Time series data requires specialized preprocessing techniques to capture temporal dependencies and handle seasonality. This example provides complete tools for time series feature engineering and decomposition.
Let’s make this super clear! Here’s how we can tackle this:
import pandas as pd
import numpy as np
from statsmodels.tsa.seasonal import seasonal_decompose
class TimeSeriesPreprocessor:
def __init__(self, freq='D'):
self.freq = freq
self.decomposition = None
def create_temporal_features(self, df, date_column):
df = df.copy()
df['date'] = pd.to_datetime(df[date_column])
# Extract temporal components
df['year'] = df['date'].dt.year
df['month'] = df['date'].dt.month
df['day'] = df['date'].dt.day
df['dayofweek'] = df['date'].dt.dayofweek
df['quarter'] = df['date'].dt.quarter
# Create cyclical features
df['month_sin'] = np.sin(2 * np.pi * df['month']/12)
df['month_cos'] = np.cos(2 * np.pi * df['month']/12)
df['day_sin'] = np.sin(2 * np.pi * df['dayofweek']/7)
df['day_cos'] = np.cos(2 * np.pi * df['dayofweek']/7)
return df
def decompose_series(self, series, period=None):
if period is None:
# Attempt to automatically detect period
from statsmodels.tsa.stattools import acf
acf_values = acf(series, nlags=len(series)//2)
period = np.argmax(acf_values[1:]) + 1
self.decomposition = seasonal_decompose(
series,
period=period,
extrapolate_trend='freq'
)
return pd.DataFrame({
'trend': self.decomposition.trend,
'seasonal': self.decomposition.seasonal,
'residual': self.decomposition.resid
})
# Example usage with synthetic time series data
dates = pd.date_range('2023-01-01', '2023-12-31', freq='D')
values = np.sin(np.arange(len(dates)) * 2 * np.pi / 365) + \
np.random.normal(0, 0.1, len(dates))
ts_data = pd.DataFrame({
'date': dates,
'value': values
})
preprocessor = TimeSeriesPreprocessor()
ts_features = preprocessor.create_temporal_features(ts_data, 'date')
decomposition = preprocessor.decompose_series(ts_data['value'], period=365)
print("Temporal Features:\n", ts_features.head())
print("\nDecomposition Components:\n", decomposition.head())
🚀 Text Data Preprocessing Pipeline - Made Simple!
Text data requires specialized cleaning and normalization techniques.

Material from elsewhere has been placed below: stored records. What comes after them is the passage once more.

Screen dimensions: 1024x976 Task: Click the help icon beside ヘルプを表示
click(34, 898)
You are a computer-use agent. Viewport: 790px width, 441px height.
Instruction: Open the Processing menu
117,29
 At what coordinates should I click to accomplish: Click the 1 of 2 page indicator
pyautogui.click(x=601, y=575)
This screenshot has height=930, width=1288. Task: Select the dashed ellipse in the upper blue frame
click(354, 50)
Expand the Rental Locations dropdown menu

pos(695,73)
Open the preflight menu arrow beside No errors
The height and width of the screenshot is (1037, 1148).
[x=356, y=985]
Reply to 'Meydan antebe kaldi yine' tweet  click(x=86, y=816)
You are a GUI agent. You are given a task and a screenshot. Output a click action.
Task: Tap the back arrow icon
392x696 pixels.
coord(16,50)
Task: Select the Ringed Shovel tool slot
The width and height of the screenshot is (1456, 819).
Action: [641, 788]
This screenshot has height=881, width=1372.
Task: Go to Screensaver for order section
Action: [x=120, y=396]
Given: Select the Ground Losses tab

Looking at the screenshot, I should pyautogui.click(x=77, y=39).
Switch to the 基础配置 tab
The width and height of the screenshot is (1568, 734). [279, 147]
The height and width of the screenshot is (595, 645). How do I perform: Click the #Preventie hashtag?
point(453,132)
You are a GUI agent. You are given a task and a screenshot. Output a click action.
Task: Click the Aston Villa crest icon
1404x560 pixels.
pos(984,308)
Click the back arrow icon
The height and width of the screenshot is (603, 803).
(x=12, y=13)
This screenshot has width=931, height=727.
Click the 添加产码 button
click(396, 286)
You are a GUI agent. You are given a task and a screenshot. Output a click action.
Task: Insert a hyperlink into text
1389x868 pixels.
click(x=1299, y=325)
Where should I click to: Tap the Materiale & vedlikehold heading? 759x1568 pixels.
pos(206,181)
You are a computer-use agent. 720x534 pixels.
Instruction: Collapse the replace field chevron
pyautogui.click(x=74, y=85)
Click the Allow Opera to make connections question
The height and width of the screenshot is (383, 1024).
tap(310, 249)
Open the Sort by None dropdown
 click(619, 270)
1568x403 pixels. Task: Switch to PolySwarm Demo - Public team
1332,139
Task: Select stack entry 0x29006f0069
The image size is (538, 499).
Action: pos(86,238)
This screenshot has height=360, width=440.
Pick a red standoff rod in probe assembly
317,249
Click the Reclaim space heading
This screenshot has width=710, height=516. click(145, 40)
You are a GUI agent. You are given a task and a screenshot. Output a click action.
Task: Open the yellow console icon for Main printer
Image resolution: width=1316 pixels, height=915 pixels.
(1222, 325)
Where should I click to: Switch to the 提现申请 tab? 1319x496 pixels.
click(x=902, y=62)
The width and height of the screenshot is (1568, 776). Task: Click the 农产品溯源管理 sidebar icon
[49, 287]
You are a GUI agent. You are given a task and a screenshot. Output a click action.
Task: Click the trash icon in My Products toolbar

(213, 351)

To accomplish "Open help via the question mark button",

This example provides a complete pipeline for text preprocessing, including cool tokenization and custom cleaning rules.
Here’s where it gets exciting! Here’s how we can tackle this:
import re
from nltk.tokenize import word_tokenize
from nltk.corpus import stopwords
from nltk.stem import WordNetLemmatizer
from string import punctuation
class TextPreprocessor:
def __init__(self, language='english'):
self.language = language
self.lemmatizer = WordNetLemmatizer()
self.stopwords = set(stopwords.words(language))
self.custom_patterns = {
'url': r'http[s]?://(?:[a-zA-Z]|[0-9]|[$-_@.&+]|[!*\\(\\),]|(?:%[0-9a-fA-F][0-9a-fA-F]))+',
'email': r'\b[A-Za-z0-9._%+-]+@[A-Za-z0-9.-]+\.[A-Z|a-z]{2,}\b',
'numbers': r'\b\d+\b',
'special_chars': f'[{re.escape(punctuation)}]'
}
def clean_text(self, text, remove_numbers=True):
text = text.lower()
# Remove URLs and emails
text = re.sub(self.custom_patterns['url'], ' URL ', text)
text = re.sub(self.custom_patterns['email'], ' EMAIL ', text)
# Handle numbers
if remove_numbers:
text = re.sub(self.custom_patterns['numbers'], ' NUM ', text)
# Remove special characters
text = re.sub(self.custom_patterns['special_chars'], ' ', text)
# Remove extra whitespace
text = ' '.join(text.split())
return text
def process(self, text, remove_stopwords=True):
# Clean text
text = self.clean_text(text)
# Tokenize
tokens = word_tokenize(text)
# Remove stopwords if requested
if remove_stopwords:
tokens = [t for t in tokens if t not in self.stopwords]
# Lemmatize
tokens = [self.lemmatizer.lemmatize(t) for t in tokens]
return {
'processed_text': ' '.join(tokens),
'tokens': tokens,
'token_count': len(tokens)
}
# Example usage
text = """
Check out our website at https://example.com!
Contact us at info@example.com or call 123-456-7890.
The product costs $99.99 and has 4.5/5 stars!!!
"""
preprocessor = TextPreprocessor()
result = preprocessor.process(text)
print("Original Text:\n", text)
print("\nProcessed Text:\n", result['processed_text'])
print("\nToken Count:", result['token_count'])
🚀 Data Quality Assessment and Reporting - Made Simple!
Systematic evaluation of data quality is super important for maintaining reliable machine learning pipelines. This example provides complete quality metrics and generates detailed reports for identifying potential issues.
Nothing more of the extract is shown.